> PASSAGE:
╭──
He did say it will be built PTP by hand using NOS components from the 60s/70s (mustard caps, Iskra and Beyschlag resistors etc.). 

The transformers are special wounded to his specs on SRBP (paper bobbins) which are manufactured exclusively for his transformers, and he said the transformers alone cost more than some 100w tube amps on the market lol.

So I'm guessing it won't be cheap?


----------



## USMarine75 (Jun 13, 2020)

DeathByButterslax said:


> I can’t wait for mine, he received a Marshall 1959 slp he is going to mod for me with the 5 gain stage metal mod



We'll definitely need pics and a demo of that!

@technomancer can probably assist you with appropriately changing your username


----------



## USMarine75 (Jun 13, 2020)

HeHasTheJazzHands said:


> I'm assuming the new amp is gonna be based on his PA amp rebuilds by the sound of things?



Speaking of which... this is what those PA rebuilds look like under the clothing.


----------



## Werecow (Jun 13, 2020)

USMarine75 said:


> Speaking of which... this is what those PA rebuilds look like under the clothing.
> 
> View attachment 81854
> View attachment 81855
> ...


----------



## technomancer (Jun 13, 2020)

I still love that he takes the time to strip or black out the values on every component in the amp 

Guess it's not as bad as gooping it though...


----------



## Werecow (Jun 13, 2020)

technomancer said:


> I still love that he takes the time to strip or black out the values on every component in the amp
> 
> Guess it's not as bad as gooping it though...


Does that make it impossible to repair by anyone but him?


----------



## MaxOfMetal (Jun 13, 2020)

Werecow said:


> Does that make it impossible to repair by anyone but him?



Not impossible, but certainly more difficult.


----------



## technomancer (Jun 13, 2020)

MaxOfMetal said:


> Not impossible, but certainly more difficult.



What Max said.


----------



## DeathByButterslax (Aug 6, 2020)

Quick update;

Received my Hermansson Marshall last week.
╰──
> TASKS TO CARRY OUT:
1. Translate this sentence from the amp thread into Spanish: "I still love that he takes the time to strip or black out the values on every component in the amp"
2. Answer each question from the amp thread:
(a) On what material are the special-wound transformers built?
(b) Which Marshall model did DeathByButterslax say was received for the metal mod?
(c) How did MaxOfMetal describe repairing an amp whose component values are blacked out?
3. Pick up the amp thread after DeathByButterslax's line "Received my Hermansson Marshall last week." and continue it.

(Data extracted from a collection)
╭──
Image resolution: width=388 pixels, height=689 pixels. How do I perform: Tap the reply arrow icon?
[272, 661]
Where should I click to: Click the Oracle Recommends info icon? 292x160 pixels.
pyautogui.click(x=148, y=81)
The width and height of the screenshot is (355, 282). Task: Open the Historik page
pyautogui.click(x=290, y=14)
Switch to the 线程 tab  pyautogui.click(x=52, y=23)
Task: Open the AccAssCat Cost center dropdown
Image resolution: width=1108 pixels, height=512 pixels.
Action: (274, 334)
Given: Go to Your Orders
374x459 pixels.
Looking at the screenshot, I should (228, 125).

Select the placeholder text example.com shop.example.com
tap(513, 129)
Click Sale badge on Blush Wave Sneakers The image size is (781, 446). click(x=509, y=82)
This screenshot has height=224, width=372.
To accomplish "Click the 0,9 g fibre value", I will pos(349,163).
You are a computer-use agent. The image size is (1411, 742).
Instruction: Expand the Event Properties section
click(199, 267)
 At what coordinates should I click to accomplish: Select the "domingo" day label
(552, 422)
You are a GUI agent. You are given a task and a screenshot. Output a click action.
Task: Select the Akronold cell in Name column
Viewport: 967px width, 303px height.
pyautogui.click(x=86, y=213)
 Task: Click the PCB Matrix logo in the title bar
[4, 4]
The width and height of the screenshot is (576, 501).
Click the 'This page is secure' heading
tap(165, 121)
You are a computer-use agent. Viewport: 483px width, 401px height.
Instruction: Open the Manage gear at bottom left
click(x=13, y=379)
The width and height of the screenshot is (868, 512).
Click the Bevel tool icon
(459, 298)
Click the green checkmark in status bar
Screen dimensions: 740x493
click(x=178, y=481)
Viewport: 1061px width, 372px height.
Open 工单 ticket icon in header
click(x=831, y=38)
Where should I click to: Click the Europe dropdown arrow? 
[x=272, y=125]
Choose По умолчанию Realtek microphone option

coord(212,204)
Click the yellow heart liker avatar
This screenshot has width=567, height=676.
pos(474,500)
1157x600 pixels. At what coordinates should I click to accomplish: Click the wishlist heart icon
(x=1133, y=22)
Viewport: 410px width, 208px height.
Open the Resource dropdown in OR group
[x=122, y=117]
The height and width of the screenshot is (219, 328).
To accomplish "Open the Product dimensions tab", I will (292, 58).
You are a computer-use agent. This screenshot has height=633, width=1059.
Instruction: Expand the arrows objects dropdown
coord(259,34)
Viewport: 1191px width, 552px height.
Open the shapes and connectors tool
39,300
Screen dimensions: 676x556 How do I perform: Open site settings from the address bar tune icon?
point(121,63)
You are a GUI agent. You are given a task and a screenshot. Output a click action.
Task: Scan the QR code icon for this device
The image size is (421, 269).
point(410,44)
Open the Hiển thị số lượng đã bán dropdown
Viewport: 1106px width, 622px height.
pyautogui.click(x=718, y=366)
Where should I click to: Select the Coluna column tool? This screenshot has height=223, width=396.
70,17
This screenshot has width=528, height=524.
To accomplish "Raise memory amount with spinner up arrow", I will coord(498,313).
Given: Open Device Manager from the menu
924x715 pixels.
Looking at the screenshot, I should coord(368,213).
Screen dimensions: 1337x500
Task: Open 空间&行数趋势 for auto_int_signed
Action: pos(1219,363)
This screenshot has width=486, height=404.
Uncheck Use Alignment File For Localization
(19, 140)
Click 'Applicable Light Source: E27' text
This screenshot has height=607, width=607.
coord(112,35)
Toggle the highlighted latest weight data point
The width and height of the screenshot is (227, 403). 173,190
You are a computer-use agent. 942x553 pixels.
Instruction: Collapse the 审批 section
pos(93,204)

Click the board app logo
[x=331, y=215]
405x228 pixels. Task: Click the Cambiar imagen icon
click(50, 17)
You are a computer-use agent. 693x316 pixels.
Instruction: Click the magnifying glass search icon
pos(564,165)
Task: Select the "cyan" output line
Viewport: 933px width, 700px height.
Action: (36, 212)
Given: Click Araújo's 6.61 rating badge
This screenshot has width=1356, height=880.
╰──
> YOUR WRITTEN ANSWERS:
1. Todavía me encanta que se tome el tiempo de quitar o tapar en negro los valores de cada componente del amplificador.

2.
(a) SRBP (paper bobbins)
(b) A Marshall 1959 SLP
(c) Not impossible, but certainly more difficult

3.
Fuck. Best amp I've ever played up to this date. Its unreal it has this super fast attack that can't be beat. It is like this super fast catch/release that is created by the tight knob. I think he said something about the Tight knob controlling a cathode follower? I opted for a depth knob w/3-way switch, and a mid-boost and if any of you are looking to get one of these I highly recommend adding these features. He also does a 3-way bright/dark switch and a 3-way presence but I was worried that would give me option paralysis so I stayed way from those.

I have a Fortin Meshuggah sitting on top of it and it eats it for lunch, with the Fortin + 33. And before that I had a Butterslax, which I preferred the Fortin to.

The built in midboost (extra fee for this addition) is better than a tubescreamer, and does not remove bottom end but adds attack. I think the upwards position is higher mids, and the bottom position is lower mids. 

It is honestly what my Fortin SHOULD sound like haha. I can play with any of my 6/7/8s and no boost required.

I will make clips soon, but honestly this Jocke clip does a really good job of showing the characteristics of this amp.


----------



## gunch (Aug 6, 2020)

has Marshall ever been like

"Hmmm, maybe we should do this shit ourselves"?

Or are they too ensconced in dad blues lawyer money to care?


----------



## MaxOfMetal (Aug 6, 2020)

gunch said:


> has Marshall ever been like
> 
> "Hmmm, maybe we should do this shit ourselves"?
> 
> Or are they too ensconced in dad blues lawyer money to care?



It's probably not worth the headache. The market is so fickle and small they'd probably have to reinvent the business to make it work.

Not to mention the politics within the amp scene.


----------



## gunch (Aug 6, 2020)

MaxOfMetal said:


> It's probably not worth the headache. The market is so fickle and small they'd probably have to reinvent the business to make it work.
> 
> Not to mention the politics within the amp scene.



For even one throw away model like 

"Hey look a DSL with a tight knob/switch that's what you damn kids are into these days, right?"


----------



## MASS DEFECT (Aug 6, 2020)

Sounds mean! I like how tight it sounds. You can probably get that sound with a Mark III.


Werecow said:


> The two amps i was talking about before:




Sounds mean! I like how tight it sounds. This is nothing like a Jose Mod, right? You can probably get that sound with a Mark III.


----------



## HeHasTheJazzHands (Aug 6, 2020)

I've never heard a Jose amp get THAT tight. From what I've read, the dude completely rebuilds the preamps for his mods.



gunch said:


> For even one throw away model like
> 
> "Hey look a DSL with a tight knob/switch that's what you damn kids are into these days, right?"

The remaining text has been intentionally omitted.